L'imprenditore miliardario Elon Musk si è scontrato giovedì con un avvocato in rappresentanza di OpenAI durante il suo terzo giorno sul banco dei testimoni nel processo ad alta posta in gioco che esamina la transizione dell'azienda di intelligenza artificiale da organizzazione no-profit a operazione a scopo di lucro oggi valutata centinaia di miliardi di dollari.

Al centro del caso vi è la fondazione dello sviluppatore di ChatGPT nel 2015, quando fu lanciato come start-up no-profit finanziata in gran parte dallo stesso Musk. L'uomo più ricco del mondo si confronta con Sam Altman, co-fondatore che a suo dire avrebbe infranto gli impegni a mantenere l'iniziativa una no-profit operante per il bene dell'umanità.

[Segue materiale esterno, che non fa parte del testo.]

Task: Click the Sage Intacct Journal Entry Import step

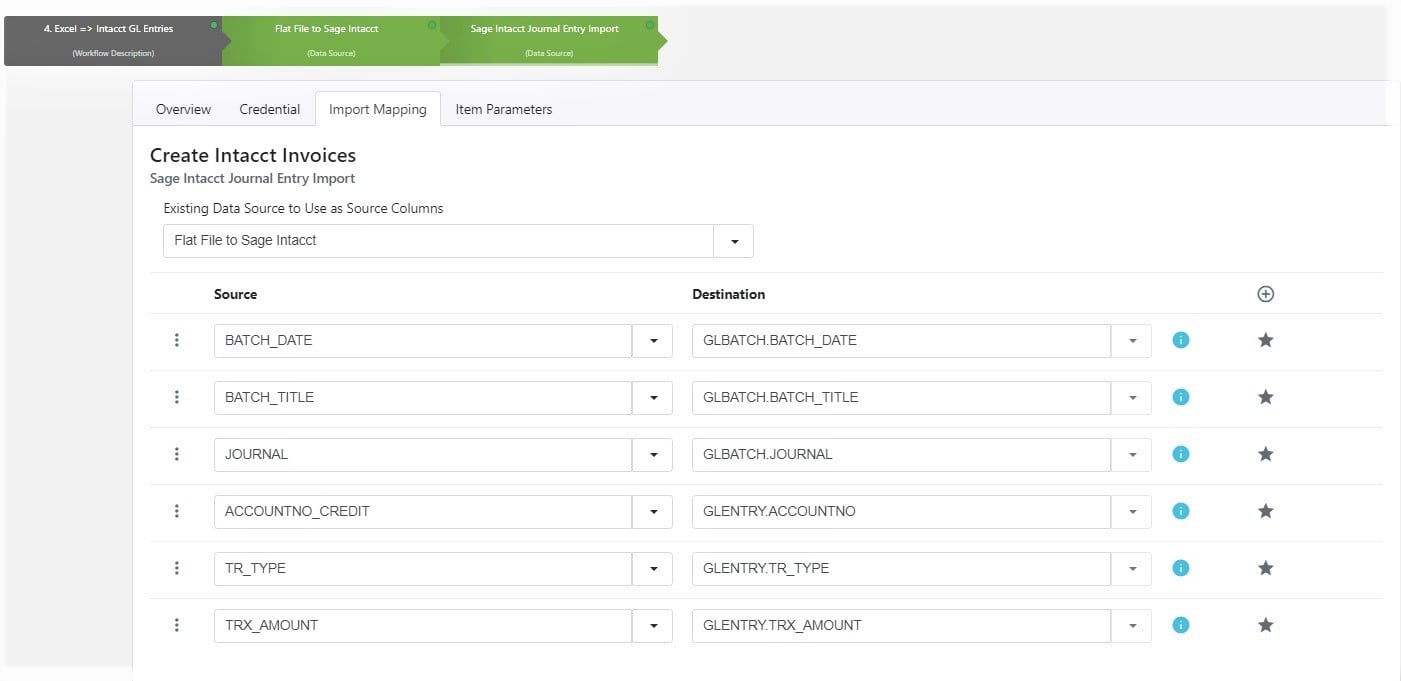Action: pyautogui.click(x=544, y=38)
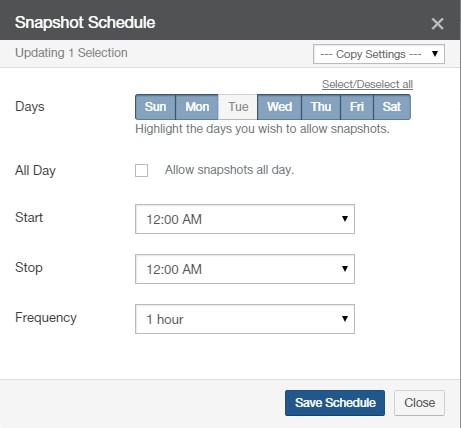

Durante la deposizione, Musk ha sollevato ripetute obiezioni sul modo in cui l'avvocato di OpenAI, William Savitt, formulava le domande, accusando il legale di porre quesiti in maniera fuorviante con l'intento di trarre in inganno tanto lui quanto la giuria.

A un certo punto, giovedì, Savitt è tornato su una testimonianza resa in precedenza da Musk, nella quale aveva indicato che OpenAI non aveva violato i propri impegni di no-profit fintanto che esisteva un tetto a quanto gli investitori potessero guadagnare. "Dipende da quanto è alto il tetto," ha risposto Musk. Savitt ha incalzato, dicendo a Musk che "non era questa la sua risposta completa di ieri, giusto?"

Musk ha replicato seccamente, affermando "poche risposte saranno complete, soprattutto se mi interrompe in continuazione". Ha poi sostenuto che se il limite ai rendimenti è "altissimo", allora OpenAI è "a quel punto davvero una società a scopo di lucro".

I legali che rappresentano OpenAI hanno respinto le accuse formulate nella causa civile di Musk, sostenendo che non è mai stato preso alcun impegno affinché la società restasse una no-profit a tempo indeterminato. L'azienda ha inoltre affermato che l'azione giudiziaria di Musk mira a rallentare la rapida espansione di OpenAI mentre offre un vantaggio a xAI, l'iniziativa concorrente da lui avviata nel 2023.

Il procedimento, in corso presso il tribunale federale di Oakland, in California, dovrebbe protrarsi fino alla seconda metà di maggio. La giudice Yvonne Gonzalez Rogers ha congedato Musk dal banco dei testimoni giovedì, sebbene possa essere richiamato in un secondo momento.

Nel corso del controinterrogatorio, Savitt ha inoltre interrogato Musk sulle sue altre imprese — Tesla, SpaceX, Neuralink e X — chiedendogli se ciascuna operasse a scopo di lucro. Musk lo ha confermato e ha dichiarato di ritenere che le attività siano tutte "socialmente utili".

Savitt ha poi fatto presente a Musk che, a otto anni dal suo allontanamento da OpenAI, non aveva ancora avviato una propria no-profit. "Pensavo di aver avviato una no-profit con OpenAI, ma me l'hanno rubata," ha risposto Musk, definendo quel torto subito "l'intero fondamento di questa causa".